Petunjuk Latihan: Tuliskan lanjutan artikel tentang sikap KPK dalam kasus korupsi proyek Meikarta di bawah ini, mulai tepat setelah kalimat terakhir yang ditampilkan.

Cuplikan Teks:
---*---

Petrus: KPK Ambivalen dalam Kasus Korupsi Proyek Meikarta

oleh -
Petrus Selestinus, Koordinator PAP-KPK dan advokat Peradi. (Foto: Ist)

Jakarta, JENDELANASIONAL.ID — Komisi Pemberantasan Korupsi (KPK) wajib memberikan  perlindungan kepada setiap saksi yang dipanggil atau selama seseorang menjadi Saksi dalam penyidikan dan penuntutan perkara yang sedang ditangani oleh KPK. Kewajiban melindungi Saksi itu konsekuensi dari asas menjunjung tinggi HAM sebagaimana diatur di dalam pasal 15 UU KPK jo. pasal 5 ayat (1) huruf j KUHAP jo. pasal 10 UU PSK.

Praktek peradilan pidana kita, seorang Saksi sering mendapat ancaman, terutama ancaman terhadap rasa aman.

---*---

Cuplikan Data:
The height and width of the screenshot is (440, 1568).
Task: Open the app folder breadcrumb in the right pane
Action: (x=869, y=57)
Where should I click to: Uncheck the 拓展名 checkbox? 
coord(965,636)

---*---

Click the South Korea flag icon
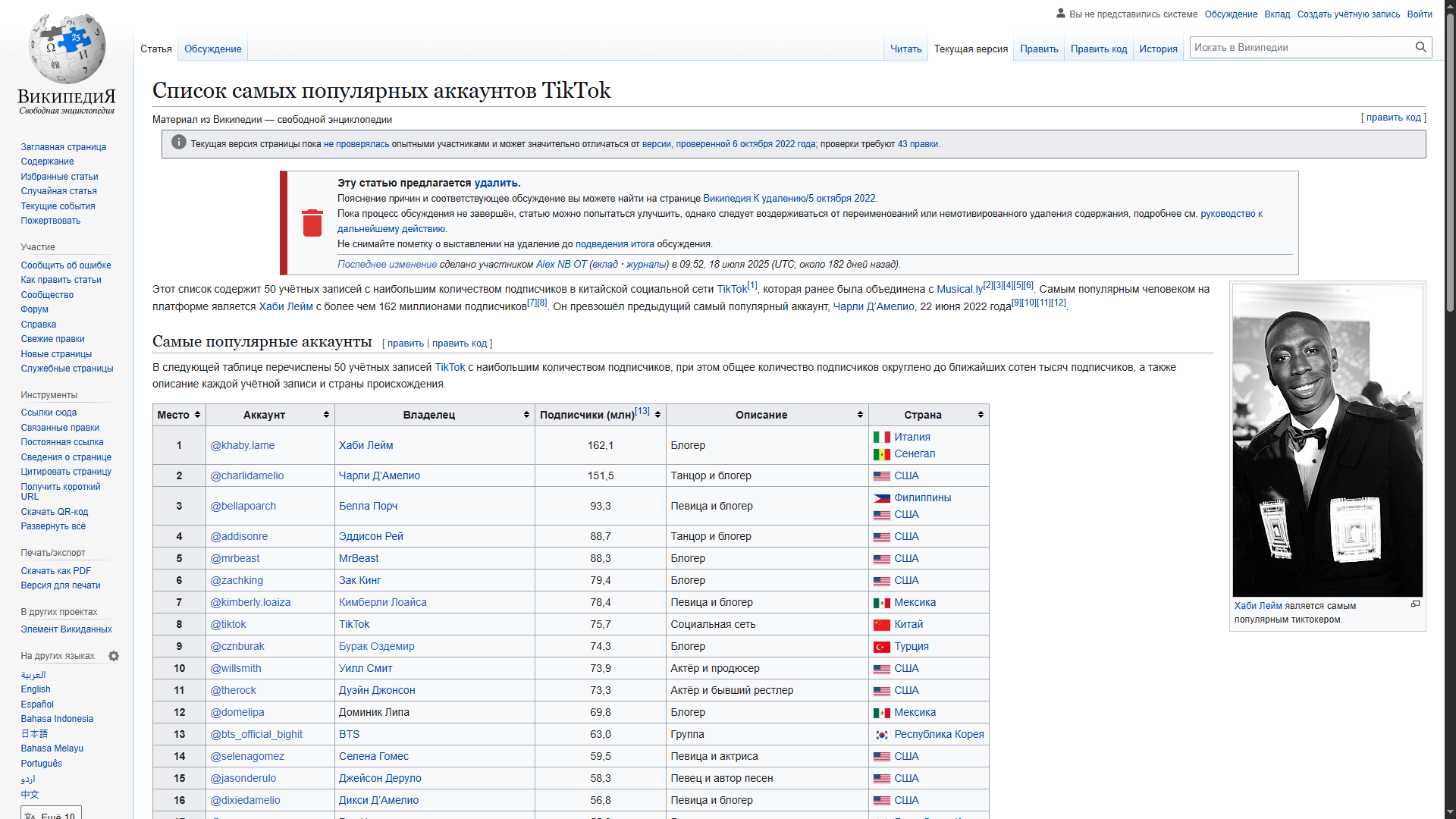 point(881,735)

---*---

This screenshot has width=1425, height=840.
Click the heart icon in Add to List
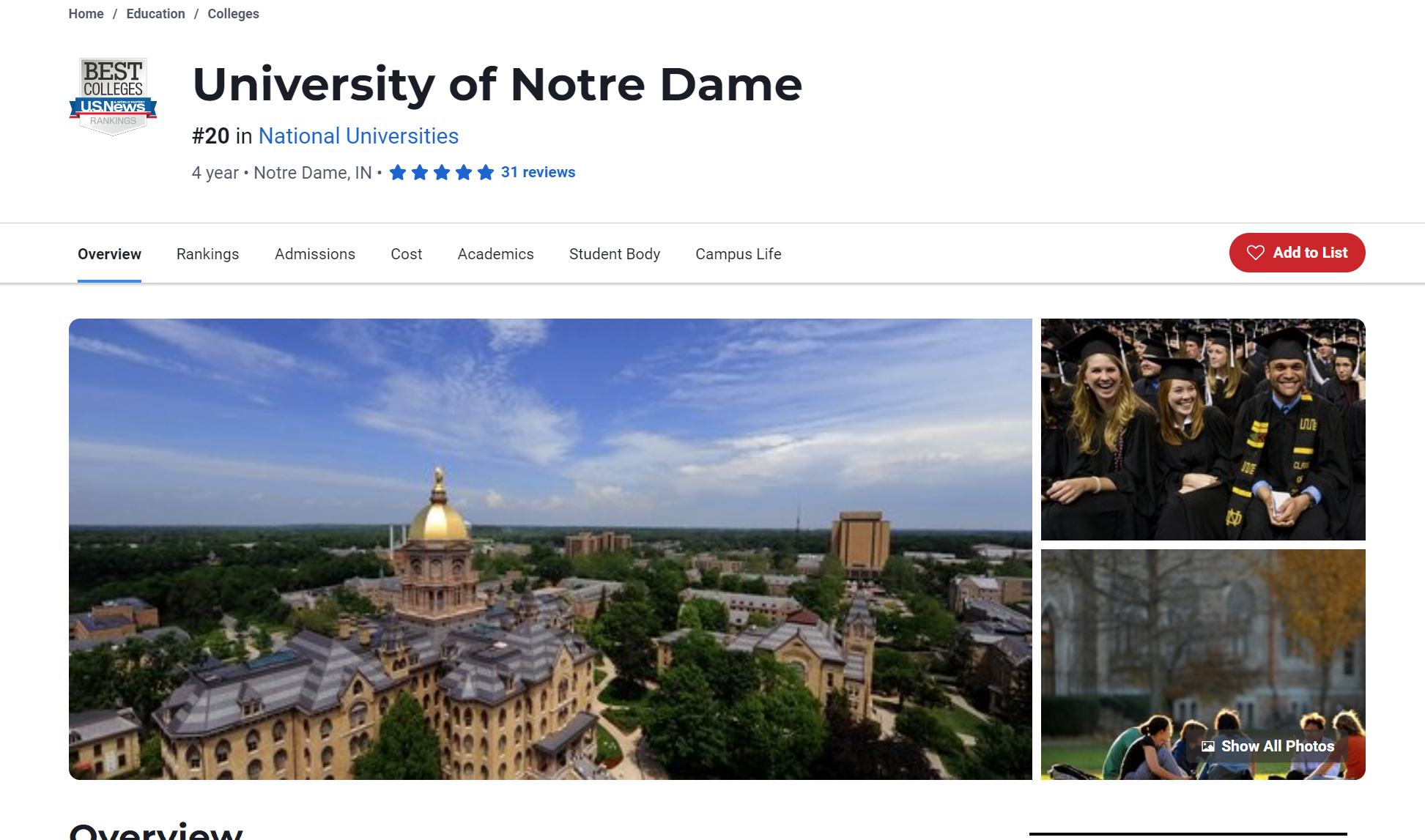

---*---

Jawaban Latihan:
“Ancaman terhadap Saksi tidak hanya dilakukan oleh pihak luar tetapi juga kadang-kadang ancaman terhadap rasa nyaman Saksi juga dilakukan oleh KPK sendiri, melalui narasi atau statemen pimpinan KPK di media yang secara langsung tidak langsung menempatkan Saksi seolah-olah identik dengan Tersangka dan akan dijemput paksa dll. sebagaimana dilakukan oleh KPK terhadap Saksi James Riyadi,” ujar Petrus Selestinus, Mantan Komisioner KPKPN dan Advokat Peradi, melalui pernyataan pers di Jakarta, Sabtu (14/12).

Menurut Petrus, dalam kasus dugaan korupsi, beberapa Saksi sering mendapat perlakuan tidak layak dan patut dari KPK, sehingga membuat Saksi kehilangan kenyamanan.

Beberapa pimpinan KPK termasuk Kepala Divisi Humas KPK Febri Diansyah sering membuat narasi yang seram dan sangat mengganggu kenyamanan Saksi.

“Disini KPK beritikad tidak baik, sehingga patut diduga KPK sedang menciptakan posisi offside bagi Saksi untuk tujuan tertentu,” ujar Petrus.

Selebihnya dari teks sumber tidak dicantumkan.